_Work order_: Please write out every line of the listing without alteration, but omit the images.

..........

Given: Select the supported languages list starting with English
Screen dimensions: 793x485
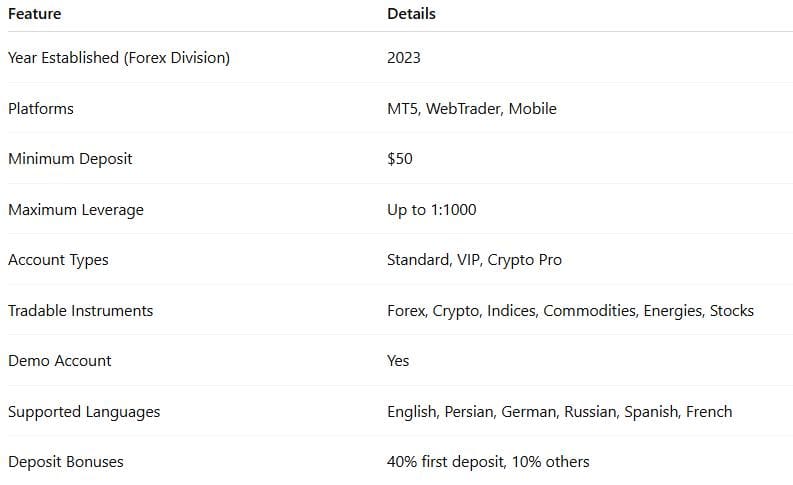Looking at the screenshot, I should 559,412.
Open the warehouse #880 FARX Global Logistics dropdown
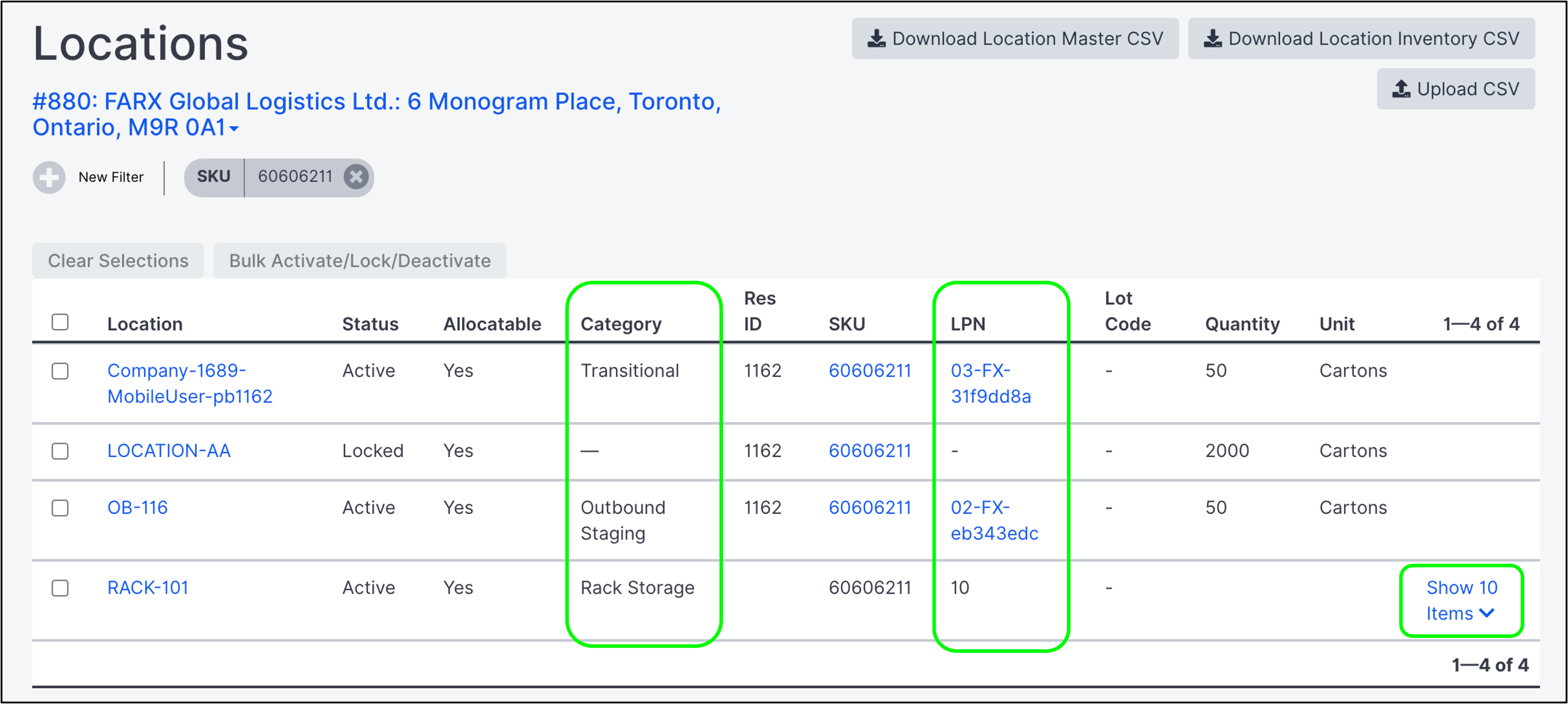Screen dimensions: 1568x704 click(x=376, y=114)
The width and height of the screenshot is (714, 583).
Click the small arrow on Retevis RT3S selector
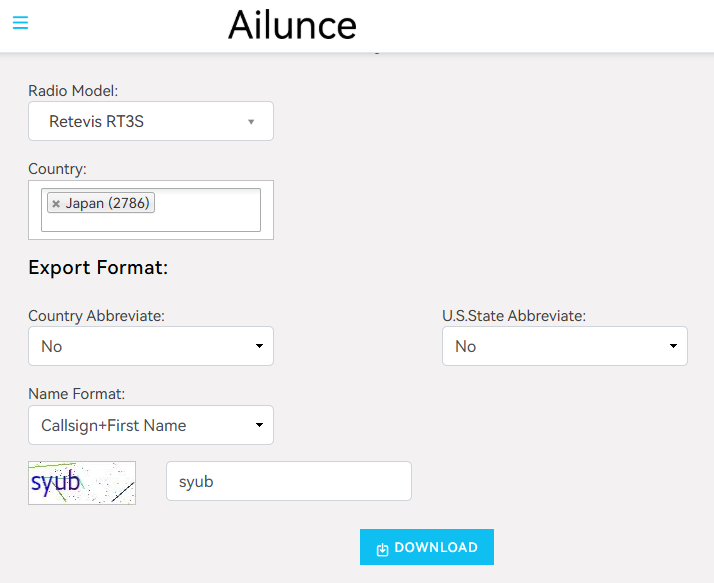coord(251,122)
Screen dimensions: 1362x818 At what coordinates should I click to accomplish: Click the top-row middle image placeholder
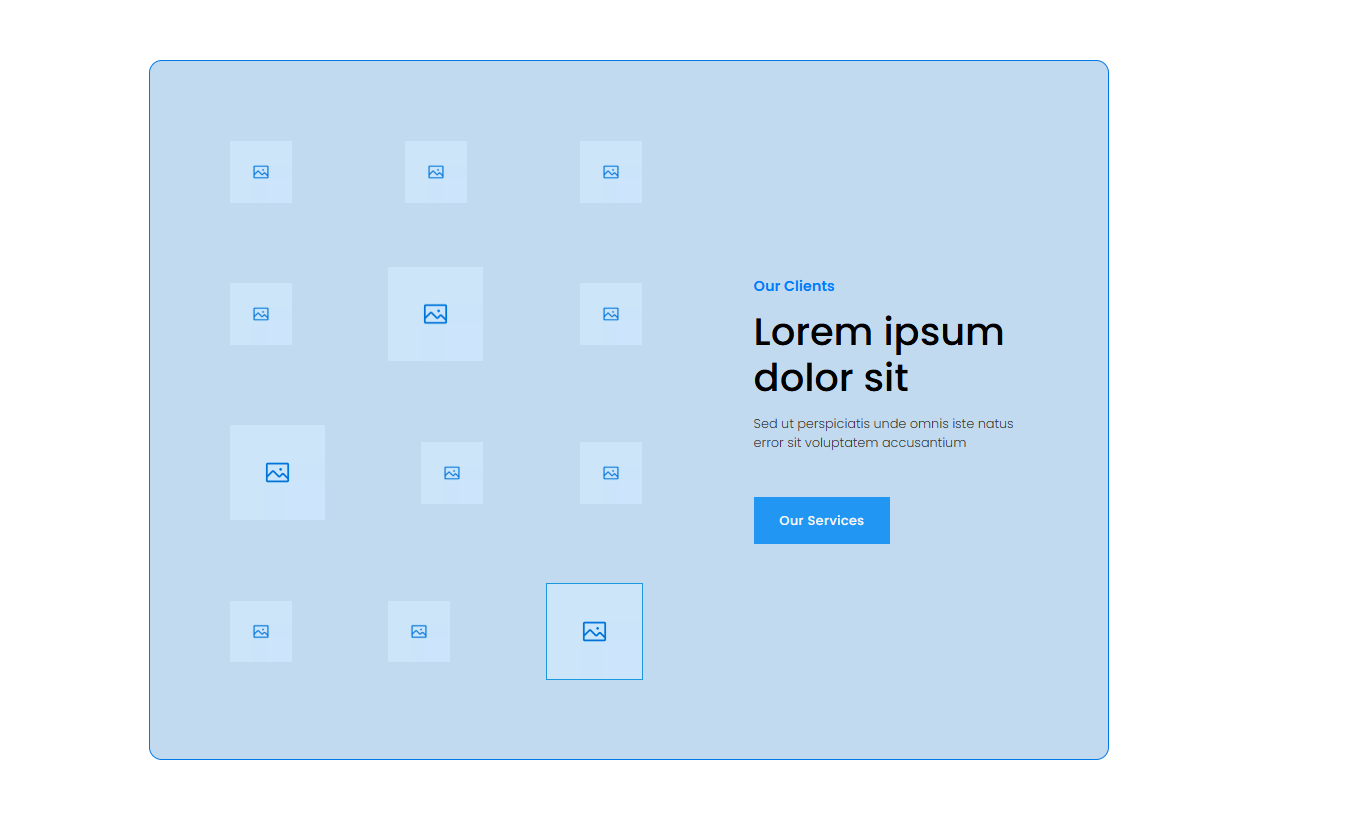(436, 172)
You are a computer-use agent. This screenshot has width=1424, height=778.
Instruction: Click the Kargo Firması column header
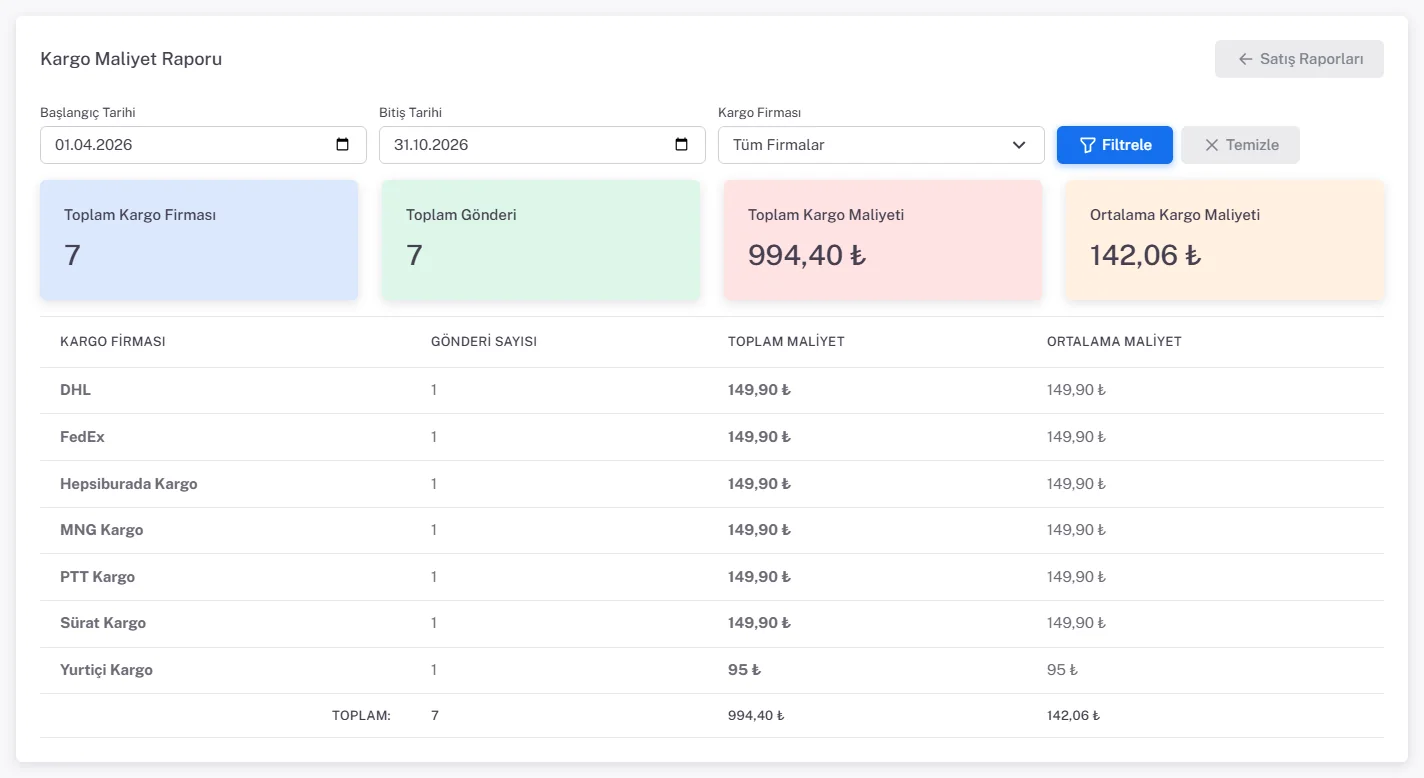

..........

_Solution to this problem_:
Given: Select the supported languages list starting with English
Screen dimensions: 793x485
Looking at the screenshot, I should 559,412.
Open the warehouse #880 FARX Global Logistics dropdown
Screen dimensions: 1568x704 click(x=376, y=114)
The width and height of the screenshot is (714, 583).
Click the small arrow on Retevis RT3S selector
coord(251,122)
Screen dimensions: 1362x818 At what coordinates should I click to accomplish: Click the top-row middle image placeholder
(436, 172)
You are a computer-use agent. This screenshot has width=1424, height=778.
Instruction: Click the Kargo Firması column header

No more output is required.